La traçabilité de la stérilisation peut se décomposer en deux parties : la traçabilité des performances du stérilisateur, et la traçabilité des cycles de stérilisation. La première partie concerne l’assurance d’une stérilisation efficace par le stérilisateur, en validant ses performances. Elle passe par l’utilisation d’un dispositif d’épreuve normatif, ou système d’évaluation des procédés, pour confirmer la bonne pénétration de la vapeur d’eau au sein de la charge du stérilisateur, et notamment des instruments creux. En ce sens, un test de Bowie dick est classiquement utilisé. La Société Française des Sciences de la Stérilisation (SF2S) recommande la réalisation d’un test chaque jour, ou à chaque nouvelle utilisation du stérilisateur s’il n’est pas utilisé tous les jours[12]. Le test de Bowie dick « classique » peut être remplacé par un système électronique (par exemple ETS© de 3M, ou EBI15© de EBRO) réutilisable environ 400 fois.

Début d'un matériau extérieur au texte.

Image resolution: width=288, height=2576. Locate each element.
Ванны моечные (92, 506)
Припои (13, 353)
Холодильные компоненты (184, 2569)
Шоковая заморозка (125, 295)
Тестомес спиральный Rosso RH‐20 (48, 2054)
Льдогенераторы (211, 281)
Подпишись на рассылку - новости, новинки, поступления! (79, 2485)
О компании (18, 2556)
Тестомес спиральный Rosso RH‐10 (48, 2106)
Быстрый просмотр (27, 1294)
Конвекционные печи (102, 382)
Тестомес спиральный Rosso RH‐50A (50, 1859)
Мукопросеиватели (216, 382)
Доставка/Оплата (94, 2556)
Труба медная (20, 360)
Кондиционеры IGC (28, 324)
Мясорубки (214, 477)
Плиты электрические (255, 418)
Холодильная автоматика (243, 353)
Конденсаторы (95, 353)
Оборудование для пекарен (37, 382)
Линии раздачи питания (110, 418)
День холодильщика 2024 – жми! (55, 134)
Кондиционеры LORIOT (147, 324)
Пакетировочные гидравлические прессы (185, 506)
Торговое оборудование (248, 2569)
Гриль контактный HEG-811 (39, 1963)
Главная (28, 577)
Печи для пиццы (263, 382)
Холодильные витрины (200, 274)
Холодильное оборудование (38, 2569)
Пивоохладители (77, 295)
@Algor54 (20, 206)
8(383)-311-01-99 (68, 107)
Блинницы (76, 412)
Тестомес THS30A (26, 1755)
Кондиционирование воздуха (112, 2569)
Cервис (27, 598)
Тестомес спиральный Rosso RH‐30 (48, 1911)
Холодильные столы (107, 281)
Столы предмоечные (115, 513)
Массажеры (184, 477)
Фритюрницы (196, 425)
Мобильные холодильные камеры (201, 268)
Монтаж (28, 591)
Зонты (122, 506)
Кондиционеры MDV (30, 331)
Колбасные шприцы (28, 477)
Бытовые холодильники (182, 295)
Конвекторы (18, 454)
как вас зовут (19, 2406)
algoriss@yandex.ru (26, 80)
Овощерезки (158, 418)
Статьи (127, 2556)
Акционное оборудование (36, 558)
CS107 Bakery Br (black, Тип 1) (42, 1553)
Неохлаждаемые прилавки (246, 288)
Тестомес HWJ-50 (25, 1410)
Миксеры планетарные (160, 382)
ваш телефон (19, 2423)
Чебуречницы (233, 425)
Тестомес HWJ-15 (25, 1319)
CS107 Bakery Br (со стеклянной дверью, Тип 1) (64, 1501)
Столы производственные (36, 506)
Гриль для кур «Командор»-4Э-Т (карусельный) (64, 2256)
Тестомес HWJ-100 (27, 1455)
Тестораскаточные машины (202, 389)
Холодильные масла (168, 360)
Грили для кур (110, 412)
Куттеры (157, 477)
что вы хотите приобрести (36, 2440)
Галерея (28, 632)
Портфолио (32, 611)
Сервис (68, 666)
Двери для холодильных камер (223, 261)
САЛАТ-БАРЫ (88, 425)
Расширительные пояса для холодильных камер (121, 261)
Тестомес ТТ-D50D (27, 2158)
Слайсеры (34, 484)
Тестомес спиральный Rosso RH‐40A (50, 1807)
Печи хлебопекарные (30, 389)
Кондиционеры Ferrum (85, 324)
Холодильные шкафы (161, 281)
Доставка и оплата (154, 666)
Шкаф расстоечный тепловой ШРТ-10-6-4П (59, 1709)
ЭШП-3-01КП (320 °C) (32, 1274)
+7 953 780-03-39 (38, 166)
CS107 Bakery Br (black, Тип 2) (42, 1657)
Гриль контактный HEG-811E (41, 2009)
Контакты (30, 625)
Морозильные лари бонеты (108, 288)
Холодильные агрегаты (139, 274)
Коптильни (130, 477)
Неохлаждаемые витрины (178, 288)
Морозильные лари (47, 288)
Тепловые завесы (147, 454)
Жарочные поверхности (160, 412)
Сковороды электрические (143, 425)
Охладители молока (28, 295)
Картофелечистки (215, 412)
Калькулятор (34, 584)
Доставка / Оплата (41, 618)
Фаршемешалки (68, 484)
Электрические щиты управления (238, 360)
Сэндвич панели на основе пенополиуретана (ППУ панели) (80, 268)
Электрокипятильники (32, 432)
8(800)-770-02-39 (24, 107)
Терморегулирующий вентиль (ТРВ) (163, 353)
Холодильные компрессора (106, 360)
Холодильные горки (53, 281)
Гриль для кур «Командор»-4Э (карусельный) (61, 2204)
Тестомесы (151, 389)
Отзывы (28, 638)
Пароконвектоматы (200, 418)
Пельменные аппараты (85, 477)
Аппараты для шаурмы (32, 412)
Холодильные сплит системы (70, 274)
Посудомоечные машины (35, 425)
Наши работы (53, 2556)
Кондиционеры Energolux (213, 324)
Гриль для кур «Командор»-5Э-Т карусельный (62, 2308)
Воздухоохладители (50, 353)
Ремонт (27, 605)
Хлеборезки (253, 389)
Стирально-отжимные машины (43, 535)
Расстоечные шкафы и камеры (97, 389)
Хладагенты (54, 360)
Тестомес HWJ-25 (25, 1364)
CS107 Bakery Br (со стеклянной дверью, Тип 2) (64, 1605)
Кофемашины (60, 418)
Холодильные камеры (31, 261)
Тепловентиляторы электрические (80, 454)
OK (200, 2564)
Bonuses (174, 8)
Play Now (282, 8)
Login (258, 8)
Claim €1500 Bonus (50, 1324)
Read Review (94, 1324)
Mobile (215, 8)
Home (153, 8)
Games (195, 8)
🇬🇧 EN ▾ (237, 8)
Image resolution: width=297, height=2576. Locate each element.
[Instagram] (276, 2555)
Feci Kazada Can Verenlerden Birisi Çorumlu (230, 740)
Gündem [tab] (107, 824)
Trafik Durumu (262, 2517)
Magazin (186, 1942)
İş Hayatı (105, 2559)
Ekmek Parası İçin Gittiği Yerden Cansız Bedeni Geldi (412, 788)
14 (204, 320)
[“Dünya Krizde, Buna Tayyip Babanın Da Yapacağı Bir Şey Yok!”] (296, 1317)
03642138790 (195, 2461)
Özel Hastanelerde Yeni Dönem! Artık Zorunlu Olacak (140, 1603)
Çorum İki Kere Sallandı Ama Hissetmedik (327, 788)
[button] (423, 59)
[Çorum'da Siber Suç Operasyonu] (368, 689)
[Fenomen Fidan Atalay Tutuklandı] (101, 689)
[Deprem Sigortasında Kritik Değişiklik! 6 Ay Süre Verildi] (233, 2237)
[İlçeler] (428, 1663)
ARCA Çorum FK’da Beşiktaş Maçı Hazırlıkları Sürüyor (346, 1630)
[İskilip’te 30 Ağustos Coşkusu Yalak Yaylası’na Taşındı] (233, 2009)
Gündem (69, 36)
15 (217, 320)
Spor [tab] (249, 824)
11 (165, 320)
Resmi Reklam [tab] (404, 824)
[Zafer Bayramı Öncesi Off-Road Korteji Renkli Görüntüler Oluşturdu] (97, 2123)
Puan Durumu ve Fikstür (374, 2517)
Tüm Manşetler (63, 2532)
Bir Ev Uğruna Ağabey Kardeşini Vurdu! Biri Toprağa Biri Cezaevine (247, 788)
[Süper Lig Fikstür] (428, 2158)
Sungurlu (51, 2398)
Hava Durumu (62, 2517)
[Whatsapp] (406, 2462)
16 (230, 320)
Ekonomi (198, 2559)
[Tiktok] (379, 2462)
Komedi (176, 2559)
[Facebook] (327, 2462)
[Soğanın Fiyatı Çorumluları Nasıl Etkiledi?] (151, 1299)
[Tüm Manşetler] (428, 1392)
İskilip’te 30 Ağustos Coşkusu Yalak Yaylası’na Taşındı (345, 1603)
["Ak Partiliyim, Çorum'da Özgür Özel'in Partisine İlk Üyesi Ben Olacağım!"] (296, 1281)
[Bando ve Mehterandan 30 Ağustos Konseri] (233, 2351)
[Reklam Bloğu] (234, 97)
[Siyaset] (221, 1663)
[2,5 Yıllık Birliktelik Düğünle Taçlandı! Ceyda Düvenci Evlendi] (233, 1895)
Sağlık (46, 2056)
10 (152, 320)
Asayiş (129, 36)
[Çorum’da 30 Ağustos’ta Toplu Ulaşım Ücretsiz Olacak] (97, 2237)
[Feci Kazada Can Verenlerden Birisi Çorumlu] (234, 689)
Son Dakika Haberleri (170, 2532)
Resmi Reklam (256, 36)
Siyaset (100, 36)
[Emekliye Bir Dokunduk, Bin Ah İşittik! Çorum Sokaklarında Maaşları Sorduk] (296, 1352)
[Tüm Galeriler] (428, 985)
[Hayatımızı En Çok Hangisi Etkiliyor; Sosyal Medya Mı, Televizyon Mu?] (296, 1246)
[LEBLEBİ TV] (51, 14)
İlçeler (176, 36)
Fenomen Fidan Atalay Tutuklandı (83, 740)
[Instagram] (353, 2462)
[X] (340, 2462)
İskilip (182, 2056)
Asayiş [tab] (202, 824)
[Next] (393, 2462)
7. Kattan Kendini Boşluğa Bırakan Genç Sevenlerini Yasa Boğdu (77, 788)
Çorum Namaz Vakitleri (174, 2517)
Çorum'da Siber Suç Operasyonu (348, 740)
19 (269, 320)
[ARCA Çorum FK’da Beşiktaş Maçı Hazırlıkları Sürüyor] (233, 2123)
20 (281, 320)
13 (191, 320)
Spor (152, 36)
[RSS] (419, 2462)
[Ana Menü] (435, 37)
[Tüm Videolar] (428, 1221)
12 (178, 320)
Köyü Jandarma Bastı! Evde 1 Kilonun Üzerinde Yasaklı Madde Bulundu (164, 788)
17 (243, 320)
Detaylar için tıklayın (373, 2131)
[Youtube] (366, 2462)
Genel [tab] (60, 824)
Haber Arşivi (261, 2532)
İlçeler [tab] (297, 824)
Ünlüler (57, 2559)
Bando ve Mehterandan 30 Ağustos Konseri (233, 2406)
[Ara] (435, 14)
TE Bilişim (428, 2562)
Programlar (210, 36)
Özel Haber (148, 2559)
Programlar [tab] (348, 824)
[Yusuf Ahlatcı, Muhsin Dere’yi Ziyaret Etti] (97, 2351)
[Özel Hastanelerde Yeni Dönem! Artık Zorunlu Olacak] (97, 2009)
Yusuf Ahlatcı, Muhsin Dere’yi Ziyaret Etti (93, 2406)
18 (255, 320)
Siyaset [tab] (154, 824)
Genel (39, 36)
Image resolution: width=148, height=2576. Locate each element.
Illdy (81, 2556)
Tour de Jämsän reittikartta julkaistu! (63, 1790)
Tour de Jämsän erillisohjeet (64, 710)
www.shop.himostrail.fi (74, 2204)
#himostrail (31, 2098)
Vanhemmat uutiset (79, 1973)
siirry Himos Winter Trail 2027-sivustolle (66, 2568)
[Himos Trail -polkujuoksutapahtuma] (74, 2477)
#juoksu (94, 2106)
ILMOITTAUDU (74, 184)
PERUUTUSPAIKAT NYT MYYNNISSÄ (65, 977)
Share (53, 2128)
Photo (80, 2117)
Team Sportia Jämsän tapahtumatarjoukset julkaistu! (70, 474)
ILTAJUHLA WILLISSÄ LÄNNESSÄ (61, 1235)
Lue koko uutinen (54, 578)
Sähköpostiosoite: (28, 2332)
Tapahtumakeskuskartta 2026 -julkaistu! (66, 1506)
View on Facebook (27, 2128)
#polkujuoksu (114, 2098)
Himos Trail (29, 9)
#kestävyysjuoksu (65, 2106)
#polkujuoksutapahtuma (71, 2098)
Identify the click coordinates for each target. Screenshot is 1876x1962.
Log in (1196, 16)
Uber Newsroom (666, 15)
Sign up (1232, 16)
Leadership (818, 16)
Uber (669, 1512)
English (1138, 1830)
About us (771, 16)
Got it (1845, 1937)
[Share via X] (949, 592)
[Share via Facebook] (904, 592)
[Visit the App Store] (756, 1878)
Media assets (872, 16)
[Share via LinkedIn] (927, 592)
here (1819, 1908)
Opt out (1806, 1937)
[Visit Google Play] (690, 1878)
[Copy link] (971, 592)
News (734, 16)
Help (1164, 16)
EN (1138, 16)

Ces systèmes sont beaucoup plus coûteux à l’achat, mais leur utilisation multiple permet de n’avoir que très peu de surcoût à l’année, et leur possibilité de connexion informatique facilite la traçabilité électronique. En lieu du test Bowie dick, un test Helix© peut être réalisé : sa conception le rend plus pertinent à utiliser en chirurgie dentaire, et sa structure contenant une partie réutilisable permet de baisser encore les coûts par rapport à un test de Bowie dick (fig. 2).

En complément, un test de vide doit être réalisé afin de s’assurer que le stérilisateur ne permet pas de fuite, pouvant compromettre une stérilisation efficace. Concernant les intégrateurs physico-chimiques justifiant de la montée en température pendant le temps requis pour éliminer le risque prion, il est admis que le ticket du cycle produit par l’autoclave est suffisant. L’association dentaire Française (ADF) conseille toutefois de les utiliser à chaque cycle [13].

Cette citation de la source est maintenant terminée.